Prompt
Locate the string "filter" in the listing below. Copy every line where it is found.

Material shown

_ _ _ _

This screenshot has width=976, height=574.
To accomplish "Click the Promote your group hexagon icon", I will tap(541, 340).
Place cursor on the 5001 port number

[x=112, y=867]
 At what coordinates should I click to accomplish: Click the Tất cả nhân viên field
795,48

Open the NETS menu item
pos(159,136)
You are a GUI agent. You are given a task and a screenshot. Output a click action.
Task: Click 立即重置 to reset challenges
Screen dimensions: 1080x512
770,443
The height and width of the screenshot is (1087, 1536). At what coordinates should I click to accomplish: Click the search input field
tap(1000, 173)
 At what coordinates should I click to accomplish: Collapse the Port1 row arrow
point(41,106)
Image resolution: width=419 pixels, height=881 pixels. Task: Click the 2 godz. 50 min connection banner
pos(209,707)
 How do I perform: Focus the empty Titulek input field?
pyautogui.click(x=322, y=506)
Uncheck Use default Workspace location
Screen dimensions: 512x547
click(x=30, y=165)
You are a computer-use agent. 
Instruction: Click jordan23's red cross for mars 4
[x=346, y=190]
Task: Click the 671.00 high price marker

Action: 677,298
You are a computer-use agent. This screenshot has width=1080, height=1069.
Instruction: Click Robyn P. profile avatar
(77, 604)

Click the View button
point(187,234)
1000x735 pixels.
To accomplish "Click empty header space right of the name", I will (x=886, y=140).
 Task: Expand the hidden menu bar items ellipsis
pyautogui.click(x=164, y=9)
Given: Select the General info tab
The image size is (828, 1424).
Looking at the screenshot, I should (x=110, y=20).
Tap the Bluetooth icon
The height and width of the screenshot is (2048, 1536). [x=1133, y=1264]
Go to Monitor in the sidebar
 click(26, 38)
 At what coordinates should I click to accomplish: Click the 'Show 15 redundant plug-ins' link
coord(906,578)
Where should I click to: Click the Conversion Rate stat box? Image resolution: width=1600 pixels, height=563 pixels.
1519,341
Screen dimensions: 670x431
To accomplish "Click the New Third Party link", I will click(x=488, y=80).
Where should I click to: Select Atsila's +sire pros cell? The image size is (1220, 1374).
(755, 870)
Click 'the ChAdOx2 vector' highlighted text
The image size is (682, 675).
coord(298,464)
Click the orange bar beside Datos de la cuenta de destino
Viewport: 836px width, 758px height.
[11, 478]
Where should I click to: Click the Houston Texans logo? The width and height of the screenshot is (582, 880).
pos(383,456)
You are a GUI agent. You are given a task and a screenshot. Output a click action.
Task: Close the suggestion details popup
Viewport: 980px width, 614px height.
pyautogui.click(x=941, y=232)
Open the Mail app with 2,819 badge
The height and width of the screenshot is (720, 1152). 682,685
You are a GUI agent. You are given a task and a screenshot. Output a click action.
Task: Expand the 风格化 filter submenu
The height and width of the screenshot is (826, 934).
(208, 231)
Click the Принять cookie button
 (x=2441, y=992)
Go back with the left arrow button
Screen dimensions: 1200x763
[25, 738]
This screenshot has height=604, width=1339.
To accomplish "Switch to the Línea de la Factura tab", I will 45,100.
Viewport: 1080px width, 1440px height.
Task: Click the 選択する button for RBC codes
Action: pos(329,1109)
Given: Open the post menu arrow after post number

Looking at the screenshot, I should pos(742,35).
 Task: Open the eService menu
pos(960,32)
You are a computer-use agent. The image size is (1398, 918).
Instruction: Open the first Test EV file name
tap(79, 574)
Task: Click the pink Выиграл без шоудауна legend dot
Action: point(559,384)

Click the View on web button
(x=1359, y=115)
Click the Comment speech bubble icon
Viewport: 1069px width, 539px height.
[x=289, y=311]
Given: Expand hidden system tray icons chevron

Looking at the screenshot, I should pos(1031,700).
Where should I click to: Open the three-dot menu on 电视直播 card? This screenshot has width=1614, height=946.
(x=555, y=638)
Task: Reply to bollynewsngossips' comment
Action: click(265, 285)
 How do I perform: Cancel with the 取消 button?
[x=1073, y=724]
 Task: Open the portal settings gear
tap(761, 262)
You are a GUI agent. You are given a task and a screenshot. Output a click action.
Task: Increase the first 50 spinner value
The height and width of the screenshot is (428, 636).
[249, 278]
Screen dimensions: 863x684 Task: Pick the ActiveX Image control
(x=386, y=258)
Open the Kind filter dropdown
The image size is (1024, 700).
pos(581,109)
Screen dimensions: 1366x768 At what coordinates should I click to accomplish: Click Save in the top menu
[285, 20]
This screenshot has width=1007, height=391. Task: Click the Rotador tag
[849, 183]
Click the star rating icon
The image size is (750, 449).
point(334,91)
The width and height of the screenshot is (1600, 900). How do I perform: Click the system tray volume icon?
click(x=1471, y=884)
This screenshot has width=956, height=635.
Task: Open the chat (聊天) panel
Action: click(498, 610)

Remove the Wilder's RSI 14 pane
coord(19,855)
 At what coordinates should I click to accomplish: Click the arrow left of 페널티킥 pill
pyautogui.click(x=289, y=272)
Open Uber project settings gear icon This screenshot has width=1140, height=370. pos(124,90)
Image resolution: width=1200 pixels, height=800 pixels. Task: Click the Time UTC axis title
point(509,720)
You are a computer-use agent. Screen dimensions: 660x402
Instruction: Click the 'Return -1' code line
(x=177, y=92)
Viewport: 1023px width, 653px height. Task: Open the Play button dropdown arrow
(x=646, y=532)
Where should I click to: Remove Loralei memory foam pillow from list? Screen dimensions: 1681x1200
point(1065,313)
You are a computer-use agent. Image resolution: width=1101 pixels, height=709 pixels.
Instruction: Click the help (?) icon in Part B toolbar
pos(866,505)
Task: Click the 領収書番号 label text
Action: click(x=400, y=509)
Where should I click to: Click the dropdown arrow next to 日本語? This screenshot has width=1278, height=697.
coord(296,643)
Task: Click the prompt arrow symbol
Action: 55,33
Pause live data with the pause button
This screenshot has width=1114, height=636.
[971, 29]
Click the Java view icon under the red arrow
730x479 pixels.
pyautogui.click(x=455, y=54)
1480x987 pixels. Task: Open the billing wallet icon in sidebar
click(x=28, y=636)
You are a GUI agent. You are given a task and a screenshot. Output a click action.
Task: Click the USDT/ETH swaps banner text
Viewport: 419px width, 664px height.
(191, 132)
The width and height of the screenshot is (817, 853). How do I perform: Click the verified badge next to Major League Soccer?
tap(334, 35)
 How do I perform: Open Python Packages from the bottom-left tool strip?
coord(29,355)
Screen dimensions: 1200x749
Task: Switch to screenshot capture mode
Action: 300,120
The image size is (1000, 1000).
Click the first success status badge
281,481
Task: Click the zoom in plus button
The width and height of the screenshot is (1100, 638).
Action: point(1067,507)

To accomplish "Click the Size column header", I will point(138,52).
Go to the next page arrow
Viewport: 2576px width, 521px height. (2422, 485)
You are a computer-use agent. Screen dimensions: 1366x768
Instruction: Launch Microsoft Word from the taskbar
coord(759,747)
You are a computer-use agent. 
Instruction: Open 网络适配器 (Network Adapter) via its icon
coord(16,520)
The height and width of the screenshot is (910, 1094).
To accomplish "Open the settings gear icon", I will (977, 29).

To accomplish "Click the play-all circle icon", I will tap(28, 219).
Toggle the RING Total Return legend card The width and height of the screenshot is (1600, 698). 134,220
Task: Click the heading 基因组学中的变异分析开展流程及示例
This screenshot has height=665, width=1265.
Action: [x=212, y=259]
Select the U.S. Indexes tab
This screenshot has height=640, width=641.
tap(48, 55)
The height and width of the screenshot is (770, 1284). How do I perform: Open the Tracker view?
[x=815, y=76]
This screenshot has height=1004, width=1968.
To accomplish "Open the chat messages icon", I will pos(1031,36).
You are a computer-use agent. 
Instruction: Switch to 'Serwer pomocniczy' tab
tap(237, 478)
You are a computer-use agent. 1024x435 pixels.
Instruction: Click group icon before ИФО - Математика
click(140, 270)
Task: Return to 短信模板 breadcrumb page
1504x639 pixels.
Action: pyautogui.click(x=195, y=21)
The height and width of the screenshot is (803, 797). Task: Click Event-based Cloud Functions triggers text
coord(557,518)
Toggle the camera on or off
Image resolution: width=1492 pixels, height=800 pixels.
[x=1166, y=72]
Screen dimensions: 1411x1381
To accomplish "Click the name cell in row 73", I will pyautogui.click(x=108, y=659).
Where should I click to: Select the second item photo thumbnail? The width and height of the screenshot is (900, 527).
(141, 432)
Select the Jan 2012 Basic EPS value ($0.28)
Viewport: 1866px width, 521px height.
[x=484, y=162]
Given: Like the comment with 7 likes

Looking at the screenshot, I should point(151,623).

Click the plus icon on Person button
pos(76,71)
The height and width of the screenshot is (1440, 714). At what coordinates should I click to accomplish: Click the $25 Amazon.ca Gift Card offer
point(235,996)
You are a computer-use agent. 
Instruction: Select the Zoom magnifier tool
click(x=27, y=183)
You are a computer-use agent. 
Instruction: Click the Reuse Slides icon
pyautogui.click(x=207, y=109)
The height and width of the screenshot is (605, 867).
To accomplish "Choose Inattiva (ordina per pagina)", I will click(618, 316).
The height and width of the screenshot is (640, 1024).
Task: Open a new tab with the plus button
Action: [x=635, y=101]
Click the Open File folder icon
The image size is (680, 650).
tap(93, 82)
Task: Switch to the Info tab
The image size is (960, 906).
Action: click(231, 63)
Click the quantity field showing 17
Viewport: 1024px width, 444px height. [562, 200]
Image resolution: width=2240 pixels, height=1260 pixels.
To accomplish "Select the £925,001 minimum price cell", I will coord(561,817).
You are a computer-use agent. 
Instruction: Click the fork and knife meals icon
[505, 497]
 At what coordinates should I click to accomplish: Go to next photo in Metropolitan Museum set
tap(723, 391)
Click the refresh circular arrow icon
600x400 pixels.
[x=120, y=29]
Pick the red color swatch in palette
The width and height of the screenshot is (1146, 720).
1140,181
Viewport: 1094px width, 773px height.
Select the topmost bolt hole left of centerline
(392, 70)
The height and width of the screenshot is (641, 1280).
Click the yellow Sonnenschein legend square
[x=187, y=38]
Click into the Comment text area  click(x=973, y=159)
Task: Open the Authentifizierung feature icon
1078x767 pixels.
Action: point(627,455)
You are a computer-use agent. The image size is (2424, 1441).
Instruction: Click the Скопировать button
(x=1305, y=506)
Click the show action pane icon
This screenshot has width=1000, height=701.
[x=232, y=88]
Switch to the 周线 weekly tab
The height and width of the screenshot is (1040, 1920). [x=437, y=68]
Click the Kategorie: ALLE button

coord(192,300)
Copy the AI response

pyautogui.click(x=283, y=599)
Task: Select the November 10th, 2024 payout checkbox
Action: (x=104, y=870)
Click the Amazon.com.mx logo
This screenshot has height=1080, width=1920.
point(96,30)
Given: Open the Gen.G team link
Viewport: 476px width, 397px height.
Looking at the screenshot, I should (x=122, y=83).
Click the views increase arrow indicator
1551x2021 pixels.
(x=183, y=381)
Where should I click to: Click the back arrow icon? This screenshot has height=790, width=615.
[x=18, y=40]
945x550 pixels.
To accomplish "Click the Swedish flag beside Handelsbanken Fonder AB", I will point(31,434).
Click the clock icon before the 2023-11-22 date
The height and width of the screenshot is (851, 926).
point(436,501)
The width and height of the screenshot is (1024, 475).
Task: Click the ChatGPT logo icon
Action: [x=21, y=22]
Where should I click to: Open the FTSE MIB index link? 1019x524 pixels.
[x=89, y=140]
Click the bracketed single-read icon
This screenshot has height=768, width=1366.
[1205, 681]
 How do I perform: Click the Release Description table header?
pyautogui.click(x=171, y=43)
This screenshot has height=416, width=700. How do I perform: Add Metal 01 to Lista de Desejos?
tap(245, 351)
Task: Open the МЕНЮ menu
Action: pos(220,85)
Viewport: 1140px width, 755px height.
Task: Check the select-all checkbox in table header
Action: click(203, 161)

_ _ _ _

Output for this exercise
Task: Expand the 风格化 filter submenu
Open the Kind filter dropdown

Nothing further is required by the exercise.